• _Tasks to complete_:
• A. Reproduce the part of the passage on reinforcement learning for legged robots from "Reinforcement Learning (RL)" to "achieve such skills.".
• B. Using the passage on reinforcement learning for legged robots, answer these questions:
(i) What is the name of Boston Dynamics' real humanoid robot?
(ii) What extra input to the policy allows the right frame in the motion data-set to be selected?
(iii) What do Gaussian processes learn when given a relatively large amount of motion data?
• C. Write the next part of the passage on reinforcement learning for legged robots, picking up after its final sentence.

• _Provided passage_:

Reinforcement Learning (RL) had a significant impact in the space of legged locomotion, showcasing robust policies that can handle a wide variety of challenging terrain in the real world . With this advancement, we believe that these articulated robots can perform specialized motions like their natural counterparts. Therefore, we aim to push these robots even more to their limits by executing advanced skills like the quadruped-humanoid transformer in Fig. 1 performed by our wheeled-legged robot . In this work, we rely on a combination of motion priors and RL to achieve such skills.
I-a Related Work
Executing specific behaviors for a real robot is a fundamental challenge in robotics and RL. For example, the computer animation community synthesizes life-like behaviors from human or animal demonstrations for their simulated agents. Boston Dynamic’s real humanoid robot, Atlas, shows impressive dancing motions and backflips based on human motion animators. Similarly, our wheeled-legged robot can track motions from an offline trajectory optimization with an model predictive control (MPC) algorithm, as shown in our previous work . Furthermore, motion optimizations, such as [18, 22]
, have the added benefit of producing physically plausible motions, which is favorable in computer graphics but vital in robot control. However, designing objective functions is usually exceptionally difficult. However, these tracking-based methods require carefully designed objective functions. When applied to more extensive and diverse motion libraries, these methods need heuristics to select the suitable motion prior to the scenario.
Data-driven strategies like  automate the imitation objective and mechanisms for motion selection based on adversarial imitation learning. This paper verifies that this imitation learning approach can be applied to real robotics systems and not just computer animations. Gaussian processes [12, 23] can learn a low-dimensional motion embedding space generating suitable kinematic motions when provided with a relatively large amount of motion data. However, the approaches are not goal conditioned and can not leverage task-specific information.
Animation techniques [24, 5, 15] attempt to solve this by imitating/tracking motion clips. This is usually implemented with pose errors, requiring a motion clip selection and synchronizing the selected reference motion and the policy’s movement. By using a phase variable as an additional input to the policy, the right frame in the motion data-set can be selected. It can be challenging to scale the number of motion clips with these approaches. Defining error metrics that generalize to a wide variety of motions is difficult.

• _Listing_:

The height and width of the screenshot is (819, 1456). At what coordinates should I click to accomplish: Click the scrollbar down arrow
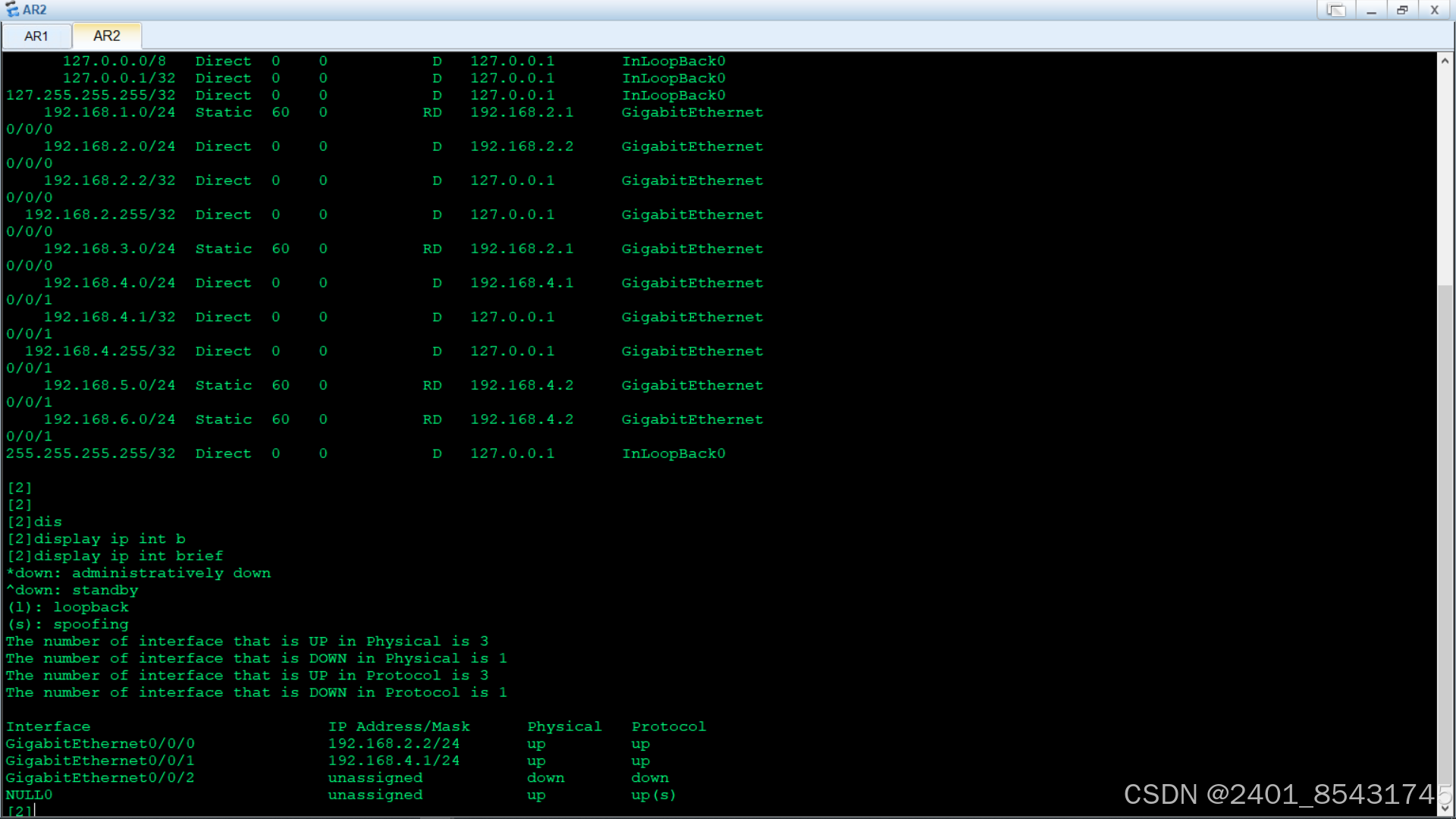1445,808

* * *

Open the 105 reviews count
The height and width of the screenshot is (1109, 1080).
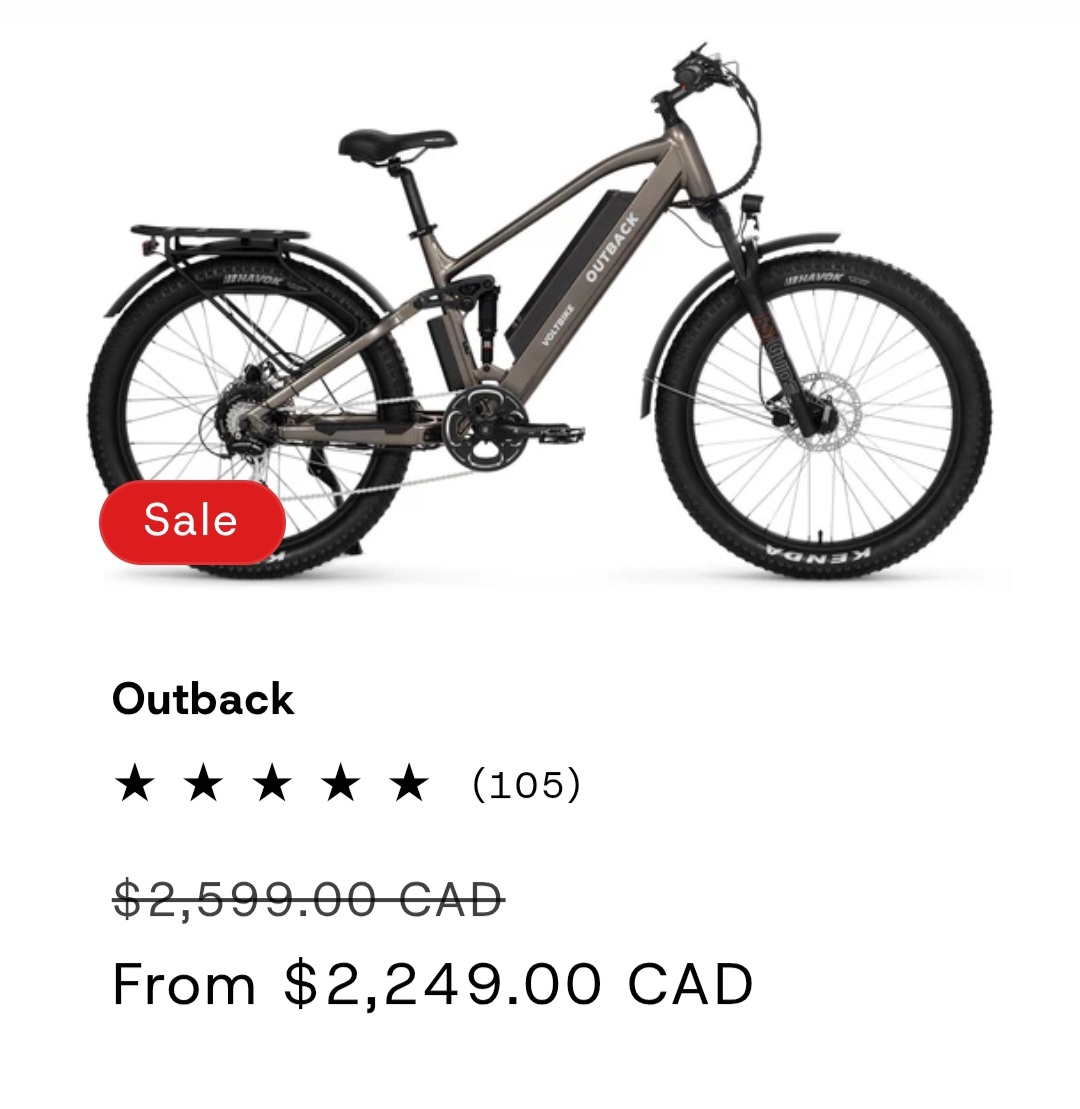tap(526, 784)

--

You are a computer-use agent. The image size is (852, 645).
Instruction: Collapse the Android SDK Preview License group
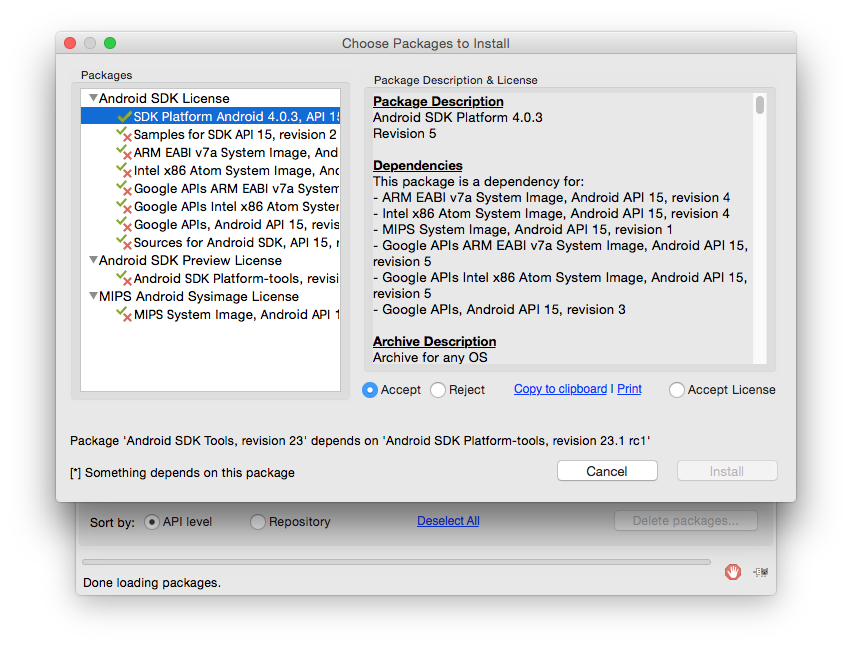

• _Task results_:
• A.
Reinforcement Learning (RL) had a significant impact in the space of legged locomotion, showcasing robust policies that can handle a wide variety of challenging terrain in the real world . With this advancement, we believe that these articulated robots can perform specialized motions like their natural counterparts. Therefore, we aim to push these robots even more to their limits by executing advanced skills like the quadruped-humanoid transformer in Fig. 1 performed by our wheeled-legged robot . In this work, we rely on a combination of motion priors and RL to achieve such skills.

• B.
(i) Atlas
(ii) A phase variable
(iii) A low-dimensional motion embedding space that generates suitable kinematic motions

• C.
Two alternative approaches are adversarial learning and student-teacher architectures . The latter trains a teacher policy with privileged information such as perfect knowledge about the height map, friction coefficients, and ground contact forces. With that, the teacher can learn complex motions more easily. After the teacher’s training, the student policy learns to reproduce the teacher’s output using non-privileged observations and the robot’s proprioceptive history. Hereby, a style transfer from teacher to student is happening. On the other hand, adversarial imitation learning techniques [1, 7] and more recently  build upon a different approach. The latter offers a discriminator-based learning strategy called Adversarial Motion Priors (AMP), which outsources the error-metrics, phase, and motion-clip selection to a discriminator which learns to distinguish between the policy’s and motion data’s state transitions. AMP does not require specific motion clips to be selected as tracking targets since the policy automatically chooses which style to apply given a particular task. The method’s limitation is that whenever multiple provided motion-priors cover the same task, the policy might either go for the more straightforward style to fulfill or find a hybrid motion similar to both motion clips. In other words, there is no option of actively choosing styles in single or multi-task settings. Furthermore, the task-reward still has to motivate the policy to execute a specific movement because otherwise the policy might identify two states and oscillate between them. Generally, to our experience, it is not trivial to find task-reward formulations for complex and highly dynamic movements that do not conflict with the style reward provided by the discriminator.
This paper introduces the Multi-AMP algorithm and applies it to our real wheeled-legged robot. Like its AMP predecessor , this approach automates the imitation objective and motion selection process without heuristics. Furthermore, our extension allows for the intentional switching of multiple different style objectives. The approach can imitate motion priors from three different data sets, i.e., from existing RL controllers, trajectory optimization, and reverse stand-up motions. The latter enables the automatic discovery of feasible sit-down motions on the real robot without tedious reward function tuning. This permits exceptional skills with our wheeled-legged robot in Fig. 1, where the robot can switch between a quadruped and humanoid configuration. To the best of our knowledge, this is the first time such a highly dynamic skill is shown and also the first time that the AMP approach is verified on a real robot.
Ii Multiple Adversarial Motion Priors
In this work, the goal is to train a policy capable of executing multiple tasks, including styles extracted from individual motion data-sets with the ability to actively switch between them. In contrast to tracking-based methods, the policy should not blindly follow specific motions but rather extract and apply the underlying characteristics of the movements while fulfilling its task.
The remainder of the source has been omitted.